Please retype the listing below without a single change.

+ + + + + + +

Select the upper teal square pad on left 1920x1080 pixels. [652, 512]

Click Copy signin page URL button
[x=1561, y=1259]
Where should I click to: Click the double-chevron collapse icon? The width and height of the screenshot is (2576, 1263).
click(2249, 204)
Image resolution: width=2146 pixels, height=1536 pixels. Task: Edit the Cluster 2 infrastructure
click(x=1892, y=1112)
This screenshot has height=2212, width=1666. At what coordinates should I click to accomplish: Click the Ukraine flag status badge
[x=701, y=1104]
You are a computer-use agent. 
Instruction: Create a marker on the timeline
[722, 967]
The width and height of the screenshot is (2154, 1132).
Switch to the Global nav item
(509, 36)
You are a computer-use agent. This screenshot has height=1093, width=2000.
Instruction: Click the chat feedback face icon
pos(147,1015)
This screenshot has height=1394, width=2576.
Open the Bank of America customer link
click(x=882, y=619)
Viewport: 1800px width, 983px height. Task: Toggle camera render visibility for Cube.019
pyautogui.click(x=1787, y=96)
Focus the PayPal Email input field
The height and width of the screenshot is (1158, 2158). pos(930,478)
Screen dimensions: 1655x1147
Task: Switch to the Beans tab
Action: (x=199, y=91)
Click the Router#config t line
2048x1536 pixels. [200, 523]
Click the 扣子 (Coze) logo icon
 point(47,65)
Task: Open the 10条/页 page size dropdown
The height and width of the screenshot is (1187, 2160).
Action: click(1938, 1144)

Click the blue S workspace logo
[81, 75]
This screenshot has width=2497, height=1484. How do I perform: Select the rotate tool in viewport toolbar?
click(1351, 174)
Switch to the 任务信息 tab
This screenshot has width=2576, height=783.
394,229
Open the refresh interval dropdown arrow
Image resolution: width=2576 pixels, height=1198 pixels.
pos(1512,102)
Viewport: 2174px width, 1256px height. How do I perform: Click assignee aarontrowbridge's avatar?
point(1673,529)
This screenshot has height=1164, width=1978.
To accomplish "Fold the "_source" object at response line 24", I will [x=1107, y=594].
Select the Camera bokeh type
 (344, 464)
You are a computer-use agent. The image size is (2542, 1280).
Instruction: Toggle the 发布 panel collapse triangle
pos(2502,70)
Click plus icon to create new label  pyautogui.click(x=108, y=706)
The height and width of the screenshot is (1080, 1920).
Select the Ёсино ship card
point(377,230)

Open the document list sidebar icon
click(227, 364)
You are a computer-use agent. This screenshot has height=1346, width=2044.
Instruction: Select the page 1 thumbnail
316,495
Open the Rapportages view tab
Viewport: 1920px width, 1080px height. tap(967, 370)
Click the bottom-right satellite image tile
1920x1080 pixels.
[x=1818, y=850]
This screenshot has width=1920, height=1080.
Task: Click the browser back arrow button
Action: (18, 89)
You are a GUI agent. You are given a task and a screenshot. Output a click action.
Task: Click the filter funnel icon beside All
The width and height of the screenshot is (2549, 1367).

+ + + + + + +

_ANSWER SPACE_:
Select the upper teal square pad on left 1920x1080 pixels. [652, 512]

Click Copy signin page URL button
[x=1561, y=1259]
Where should I click to: Click the double-chevron collapse icon? The width and height of the screenshot is (2576, 1263).
click(2249, 204)
Image resolution: width=2146 pixels, height=1536 pixels. Task: Edit the Cluster 2 infrastructure
click(x=1892, y=1112)
This screenshot has height=2212, width=1666. At what coordinates should I click to accomplish: Click the Ukraine flag status badge
[x=701, y=1104]
You are a computer-use agent. 
Instruction: Create a marker on the timeline
[722, 967]
The width and height of the screenshot is (2154, 1132).
Switch to the Global nav item
(509, 36)
You are a computer-use agent. This screenshot has height=1093, width=2000.
Instruction: Click the chat feedback face icon
pos(147,1015)
This screenshot has height=1394, width=2576.
Open the Bank of America customer link
click(x=882, y=619)
Viewport: 1800px width, 983px height. Task: Toggle camera render visibility for Cube.019
pyautogui.click(x=1787, y=96)
Focus the PayPal Email input field
The height and width of the screenshot is (1158, 2158). pos(930,478)
Screen dimensions: 1655x1147
Task: Switch to the Beans tab
Action: (x=199, y=91)
Click the Router#config t line
2048x1536 pixels. [200, 523]
Click the 扣子 (Coze) logo icon
 point(47,65)
Task: Open the 10条/页 page size dropdown
The height and width of the screenshot is (1187, 2160).
Action: click(1938, 1144)

Click the blue S workspace logo
[81, 75]
This screenshot has width=2497, height=1484. How do I perform: Select the rotate tool in viewport toolbar?
click(1351, 174)
Switch to the 任务信息 tab
This screenshot has width=2576, height=783.
394,229
Open the refresh interval dropdown arrow
Image resolution: width=2576 pixels, height=1198 pixels.
pos(1512,102)
Viewport: 2174px width, 1256px height. How do I perform: Click assignee aarontrowbridge's avatar?
point(1673,529)
This screenshot has height=1164, width=1978.
To accomplish "Fold the "_source" object at response line 24", I will [x=1107, y=594].
Select the Camera bokeh type
 (344, 464)
You are a computer-use agent. The image size is (2542, 1280).
Instruction: Toggle the 发布 panel collapse triangle
pos(2502,70)
Click plus icon to create new label  pyautogui.click(x=108, y=706)
The height and width of the screenshot is (1080, 1920).
Select the Ёсино ship card
point(377,230)

Open the document list sidebar icon
click(227, 364)
You are a computer-use agent. This screenshot has height=1346, width=2044.
Instruction: Select the page 1 thumbnail
316,495
Open the Rapportages view tab
Viewport: 1920px width, 1080px height. tap(967, 370)
Click the bottom-right satellite image tile
1920x1080 pixels.
[x=1818, y=850]
This screenshot has width=1920, height=1080.
Task: Click the browser back arrow button
Action: (18, 89)
You are a GUI agent. You are given a task and a screenshot. Output a click action.
Task: Click the filter funnel icon beside All
The width and height of the screenshot is (2549, 1367).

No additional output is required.